(Beginning of Task material)

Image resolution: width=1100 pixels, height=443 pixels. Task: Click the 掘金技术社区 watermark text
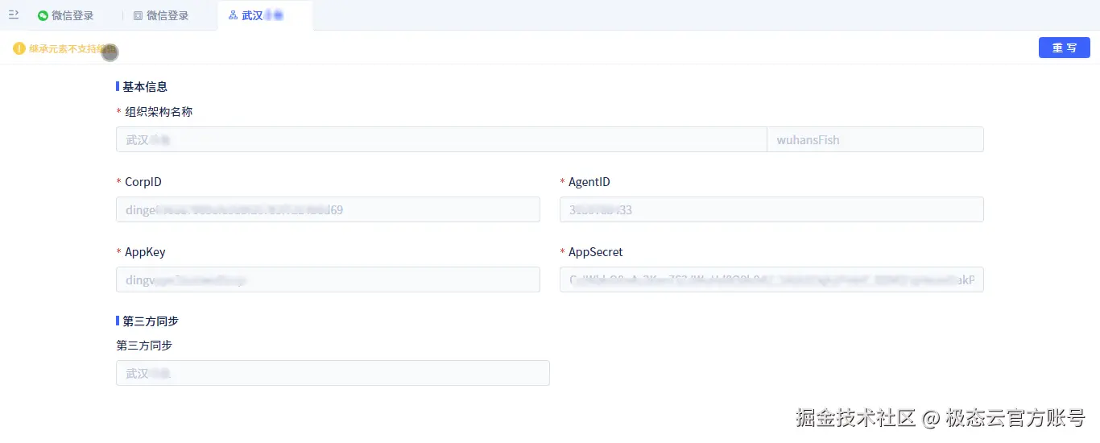tap(856, 417)
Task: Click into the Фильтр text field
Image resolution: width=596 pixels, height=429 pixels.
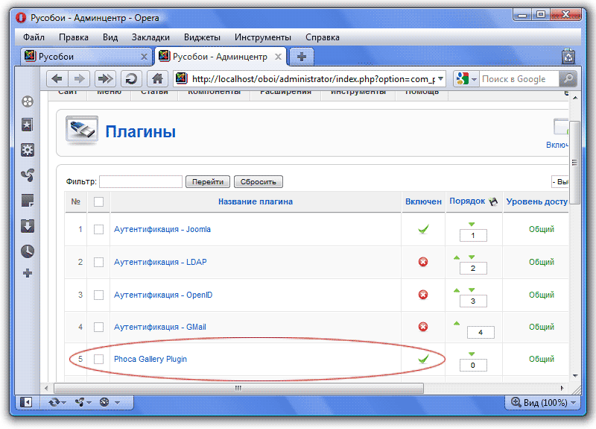Action: point(141,181)
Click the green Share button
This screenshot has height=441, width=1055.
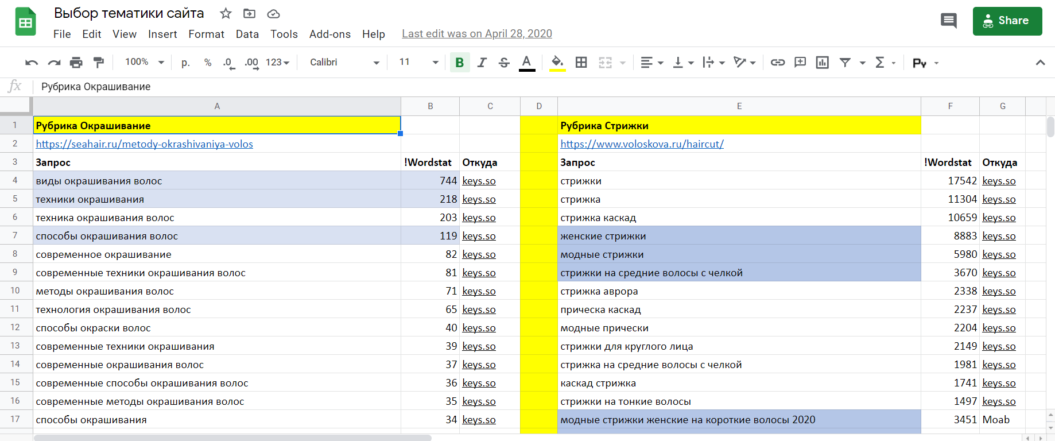pyautogui.click(x=1007, y=21)
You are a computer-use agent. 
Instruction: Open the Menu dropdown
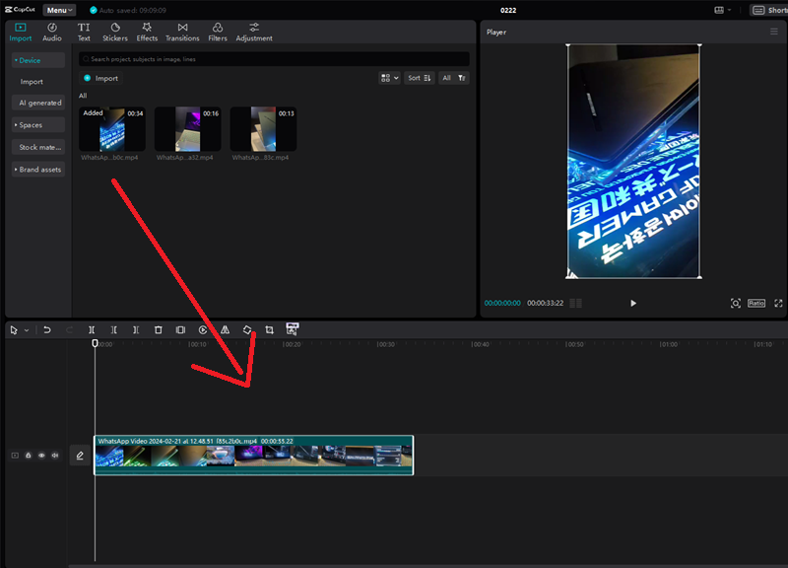tap(59, 10)
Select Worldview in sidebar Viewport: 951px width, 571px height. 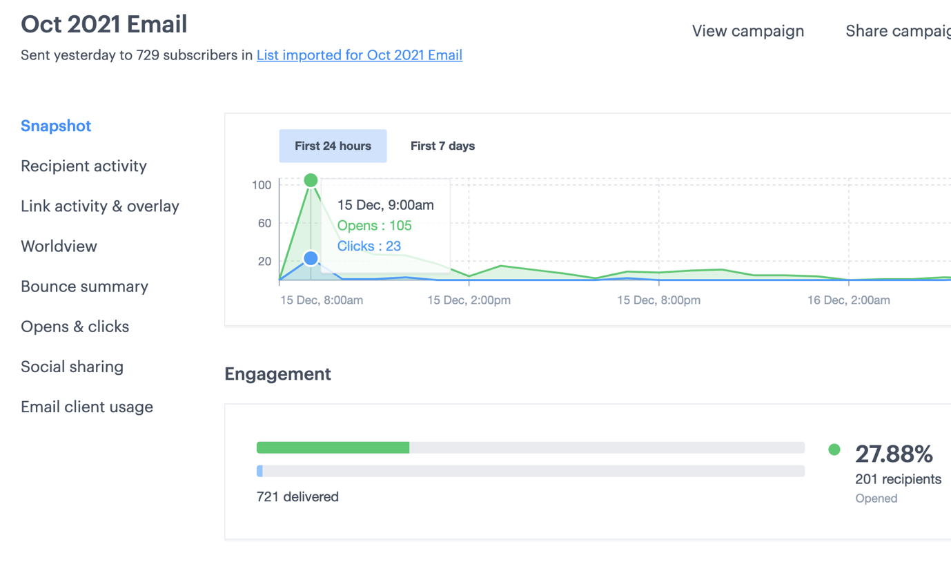(59, 246)
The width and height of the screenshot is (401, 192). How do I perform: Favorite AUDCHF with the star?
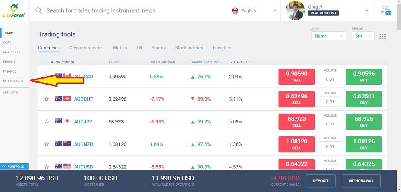pos(47,99)
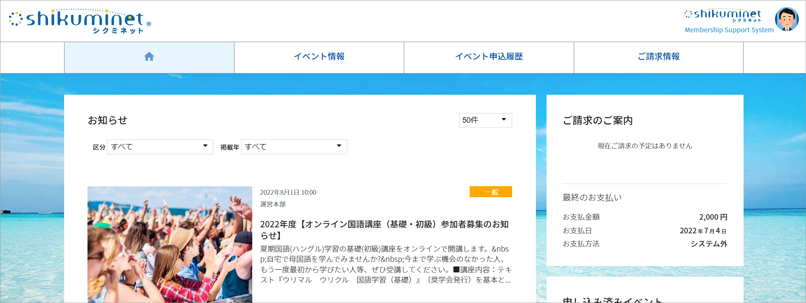Click the crowd photo news thumbnail
This screenshot has height=303, width=806.
click(x=170, y=244)
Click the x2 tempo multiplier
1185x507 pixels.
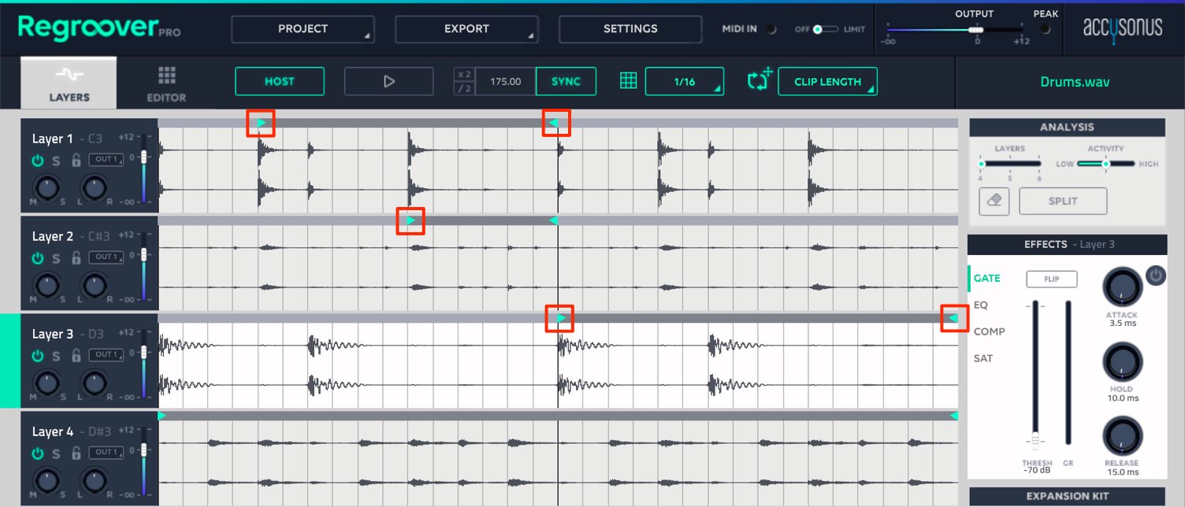[464, 75]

(End of Task material)

Task details
Skip the pictures and retype exactly the lines from the one that contains "The width and" to the last line of the records.

Written reply
The width and height of the screenshot is (401, 192). How do I perform: Favorite AUDCHF with the star?
pos(47,99)
Click the crowd photo news thumbnail
This screenshot has height=303, width=806.
click(x=170, y=244)
Click the x2 tempo multiplier
1185x507 pixels.
[464, 75]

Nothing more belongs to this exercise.